"Gawat!"
Feeya berbalik, kembali berlari. Matanya yang jeli menatap setiap lorong yang ia lewati, berharap dapat menemukan ibunya.
Dalam hati ia terus memanggil Ashley. Ia sudah berkeliling istana, tapi ia masih belum menemukannya. Entah dimana ibunya itu sekarang.
"Apa yang kau cari?"
Feeya menoleh. "Kakek Xavier?"
Terkadang Feeyana merasa heran pada 'Alpha' nya para vampire ini. Disaat apapun, keadaan apapun, cuaca apapun, mereka tetap mengenakan jubah hitam. Apa tidak panas?
Bibir Xavier terangkat. Kemudian ia mulai mencium bau harum yang sangat familiar di hidungnya. "Hei anak kecil." panggilnya lagi.
"Kau mempunyai darah yang harum. Persis sepertinya."
Wajah Feeya memucat saat Xavier mulai membahas soal darah. "Kakek, kau tidak akan menghisap darahku kan?"
"Mungkin saja, setelah perang ini selesai." Xavier mengeluarkan dua taring panjangnya. Ia tidak benar-benar akan menghisap darah Feeya, kalau itu sampai terjadi Xavier bisa dimusnahkan oleh nenek Feeya.
Tiba-tiba Feeya tertawa. "Sudah ya bercandanya kek, aku harus mencari ibuku."
Baru saja Feeya ingin berlalu. Xavier menahannya, "Tidak perlu, kau pergilah temui pangeran Werewolf itu. Aku yang akan menuntun ibumu." ujar Xavier seolah tahu apa yang ingin Feeya perbuat dengan ibunya.
Seketika itu juga Xavier melesat meninggalkan Feeya sendiri. Ia mengerti maksud Xavier, menemui pangeran Werewolf berarti menemui Peter. Tapi ia tidak memiliki keberanian sebanyak itu untuk menampakan dirinya dihadapan Peter.
Ia hanya berjalan tidak tentu arah sampai tanpa sadar ia melangkah menuju kamar Peter.
"Fey."
"Eh?" gadis muda itu terkejut tatkala ia mendapati Peter berdiri didepannya tanpa mengenakan pakaian.
"Ak-ku." belum lagi Peter menyelesaikan ucapannya, ia langsung menutup kembali pintu kamarnya. Ia keluar hanya karena ia mencium aroma Feeya, dan ternyata itu benar dia.
"Pa-paman! Aku ingin bicara." entah mendapat kekuatan darimana Feeya bisa berbicara seperti itu. Biasanya ia akan mendengus dan langsung berlalu begitu saja saat ia melihat Peter.
Perlahan, Peter membuka kembali pintu kamarnya sedikit. "Kau serius?"
"Iya. Ada hal yang ingin kukatakan padamu."
"Masuklah." Peter membuka pintu lebih lebar. Wajahnya terlihat was-was dan tidak yakin.

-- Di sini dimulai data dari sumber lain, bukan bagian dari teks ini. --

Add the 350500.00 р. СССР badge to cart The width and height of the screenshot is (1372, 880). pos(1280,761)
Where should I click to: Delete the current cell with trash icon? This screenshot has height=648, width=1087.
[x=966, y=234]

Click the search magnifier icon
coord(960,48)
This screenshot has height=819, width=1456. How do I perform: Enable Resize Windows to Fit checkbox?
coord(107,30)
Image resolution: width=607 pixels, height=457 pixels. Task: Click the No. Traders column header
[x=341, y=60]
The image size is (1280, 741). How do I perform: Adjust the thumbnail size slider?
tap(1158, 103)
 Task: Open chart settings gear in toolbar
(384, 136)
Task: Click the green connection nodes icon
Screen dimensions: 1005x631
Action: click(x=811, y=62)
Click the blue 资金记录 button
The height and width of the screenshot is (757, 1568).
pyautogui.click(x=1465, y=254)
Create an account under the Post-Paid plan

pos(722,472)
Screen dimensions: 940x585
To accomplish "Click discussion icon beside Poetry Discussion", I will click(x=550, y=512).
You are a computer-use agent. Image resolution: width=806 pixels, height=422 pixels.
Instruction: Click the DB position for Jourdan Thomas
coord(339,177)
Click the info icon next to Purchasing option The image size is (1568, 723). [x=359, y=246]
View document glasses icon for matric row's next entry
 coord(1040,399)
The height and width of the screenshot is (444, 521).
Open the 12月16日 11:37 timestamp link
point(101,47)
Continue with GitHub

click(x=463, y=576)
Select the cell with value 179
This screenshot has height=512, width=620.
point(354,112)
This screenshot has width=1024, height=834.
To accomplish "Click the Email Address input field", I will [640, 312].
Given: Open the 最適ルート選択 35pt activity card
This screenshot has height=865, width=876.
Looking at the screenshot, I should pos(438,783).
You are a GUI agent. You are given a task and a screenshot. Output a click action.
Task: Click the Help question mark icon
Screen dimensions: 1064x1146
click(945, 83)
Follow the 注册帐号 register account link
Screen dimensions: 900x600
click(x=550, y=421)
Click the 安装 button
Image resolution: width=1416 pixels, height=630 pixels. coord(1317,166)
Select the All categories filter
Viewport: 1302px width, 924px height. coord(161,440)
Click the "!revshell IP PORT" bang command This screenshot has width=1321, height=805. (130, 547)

Mereka berdua diliputi keheningan, tidak ada satupun yang terlihat akan membuka suara. Feeya sedang memikirkan kata-kata yang akan dia ucapkan, sedangkan Peter sibuk menata detak jantungnya yang tidak karuan melihat mate nya duduk bersebrangan dengan dirinya. Bahkan, serigala dalam dirinya ikut melompat girang. Setidaknya perangai Feeya hari ini tidak sekeras biasanya pada mereka.
"Apa yang ingin kau bicarakan?" ujar Peter memecah keheningan. Karena jujur saja, ia tidak suka berada di situasi seperti ini dengan belahan jiwanya. Seperti orang asing yang enggan saling bicara atau bahkan menyapa.
"Aku sudah mendengarnya." Feeya membuang pandangannya. "'Dia' sudah mulai bergerak kan?"
Peter paham arah pembicaraan ini, wanita tua yang ditemuinya di hutan waktu itu. Orang yang sialnya membuat hubungannya dengan Feeya menjadi seperti sekarang ini. "Tidak, maksudku iya."
Pria itu terdiam ketika Feeya memberinya tatapan tajam. "Jawab yang benar!"
Peter terkejut mendengar nada bicara Feeya. "Kau ini benar-benar tidak mirip sekali ya dengan ibumu." ia berkacak pinggang.
KAMU SEDANG MEMBACA
LOVING YOU (Sequel My Nerd Mate)
WerewolfKupikir, mencintaimu tak sesulit ini. Tapi, nyatanya aku salah. Kita tak bisa bersama, bukan karna perbedaan umur. Tapi aku yang tidak akan pernah bisa mencintaimu, persetan dengan embel-embel "Mate" diantara kita. Aku tidak peduli. "Aku Feeyana Je...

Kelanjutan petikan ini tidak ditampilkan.